Leonard Kelley holds a bachelor's in physics with a minor in mathematics. He loves the academic world and strives to constantly explore it.
When we talk about different atoms, we are making distinctions between three different quantities: the number of protons (positively charged particles), neutrons (neutrally charged particles), and electrons (negatively charged particles) contained within. The nucleus is the central body of an atom and is where neutrons and protons are located. Electrons "orbit" the nucleus like a planet around a sun but in a cloud full of probability as to their exact "orbit." It is how much of each particle that we have that will determine the status of the atom. For example, with a nitrogen atom versus an oxygen atom, we take note of how many of each particle is in each atom (for nitrogen, it is 7 of each and for oxygen, it is 8 of each). Isotopes, or versions of an atom where it has different amounts of the particles from the main atom, also exist. But recently, it was discovered that under certain conditions, you can get a group of atoms to act collectively like a “super atom.”
This super atom has a nucleus made up of a collection of the same type of atom, with all the groupings of protons and neutrons congregating at the center. The electrons, however, migrate and form a “closed shell” around the nucleus. This is when the orbital level that the outer-most electrons exist in is stable and is around the nucleus of the atoms. Thus, the group of nuclei is surrounded by electrons and is collectively known as a super atom.
But do they exist outside of theory? A. Welford Castlenar at Penn State and Shiv N. Khama at Virginia Commonwealth created the technique for generating such particles. Using aluminum atoms, they caused them to merge together with a combination of laser polarization (endowing them with a certain amount of energy as well as position and phase change) and a pressurized stream of helium gas. Combined, it traps the nuclei and conditions it to be in a stable configuration of a superatom (16).
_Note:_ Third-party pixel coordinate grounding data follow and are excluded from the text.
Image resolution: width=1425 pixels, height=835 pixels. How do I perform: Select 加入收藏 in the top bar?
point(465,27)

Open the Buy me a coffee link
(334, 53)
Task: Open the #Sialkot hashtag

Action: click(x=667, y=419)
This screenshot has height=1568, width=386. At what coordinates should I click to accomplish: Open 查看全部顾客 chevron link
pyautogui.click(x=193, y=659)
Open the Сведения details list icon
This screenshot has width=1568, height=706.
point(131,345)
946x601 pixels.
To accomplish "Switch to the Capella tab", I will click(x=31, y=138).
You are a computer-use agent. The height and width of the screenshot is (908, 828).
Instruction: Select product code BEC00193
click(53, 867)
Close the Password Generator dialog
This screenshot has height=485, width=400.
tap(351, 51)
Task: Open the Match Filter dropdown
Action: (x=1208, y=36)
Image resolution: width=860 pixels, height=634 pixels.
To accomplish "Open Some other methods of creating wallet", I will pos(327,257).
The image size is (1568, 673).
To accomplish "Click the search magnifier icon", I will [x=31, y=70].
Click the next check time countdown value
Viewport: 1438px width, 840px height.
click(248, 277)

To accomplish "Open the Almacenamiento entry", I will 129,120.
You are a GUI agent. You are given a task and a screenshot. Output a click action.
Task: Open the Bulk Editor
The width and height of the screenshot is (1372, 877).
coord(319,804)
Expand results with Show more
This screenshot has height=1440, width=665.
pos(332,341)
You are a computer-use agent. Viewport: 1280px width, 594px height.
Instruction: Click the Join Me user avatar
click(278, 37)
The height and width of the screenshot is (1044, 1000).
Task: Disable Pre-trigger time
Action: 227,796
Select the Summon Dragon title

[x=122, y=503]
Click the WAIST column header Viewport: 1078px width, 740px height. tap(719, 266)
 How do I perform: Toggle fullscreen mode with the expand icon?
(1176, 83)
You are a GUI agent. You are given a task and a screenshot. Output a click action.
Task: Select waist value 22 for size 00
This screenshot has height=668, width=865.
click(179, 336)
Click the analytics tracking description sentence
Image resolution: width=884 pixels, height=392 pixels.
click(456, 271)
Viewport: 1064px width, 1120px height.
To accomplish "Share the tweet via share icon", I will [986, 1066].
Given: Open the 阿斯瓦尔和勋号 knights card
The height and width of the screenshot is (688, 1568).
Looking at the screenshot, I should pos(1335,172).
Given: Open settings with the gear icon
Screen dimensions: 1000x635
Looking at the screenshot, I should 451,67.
Using this technique, special compounds can be created. For example, aluminum is used in rocket fuel as an additive. It increases the amount of thrust that is propelling the rocket, but when it is introduced to oxygen, the aluminum bonds with the fuel break down, reducing the ability to synthesize in ample amounts (aka maximization of conditions). However, a super atom with 13 aluminum atoms and an extra electron does not have this reaction to oxygen, so it could be a perfect solution (16). Who knows what else could be around the corner in this exciting new field of study. Unfortunately, a barrier to this new field is the ability to synthesize the superatoms. It is not a simple process and therefore is cost-prohibitive, but one day it may be and who knows what applications will be presented to us.
And can superatoms form molecules? For sure, as demonstrated by Xavier Roy from Columbia University. Using superatoms made of 6 cobalt atoms and 8 selenium atoms, he and his team were able to form simple molecules - two to three superatoms per molecule. And to bond the superatoms, other atoms were brought in that helped satisfy the electron requirements needed. No one knows yet what uses they could be used for but the potential for new science here is staggering (Aron).
Take for example Ni2(acac)3+, formed when Nickel(II) Acetylacetonate, a type of salt, was placed in a mass spectrometer and put under electrospray ionization. This coerced the salt to form into superatoms as voltages ramp up, and these were sent to nitrogen molecules to examine their features. Those ions formed with Ni2O2 remaining as the central core superatomic feature of it. Interestingly, the features of the ion make it s great candidate as a catalyst, giving it an edge in exploiting C-C, C-H, and C-O bonds ("Superatomic").
And then there are superatomic crystals made up of C60 clusters. Together, the clusters have hexagonal and pentagonal patterns within the shape, causing some rotational properties in some and other times non-rotational properties in others. Not too surprisingly, those rotational clusters do not hold onto heat well but the fixed ones conduct it well. But having a mix of this doesn't make for ideal thermal conditions, but maybe this has a potential use for future scientists...(Kulick)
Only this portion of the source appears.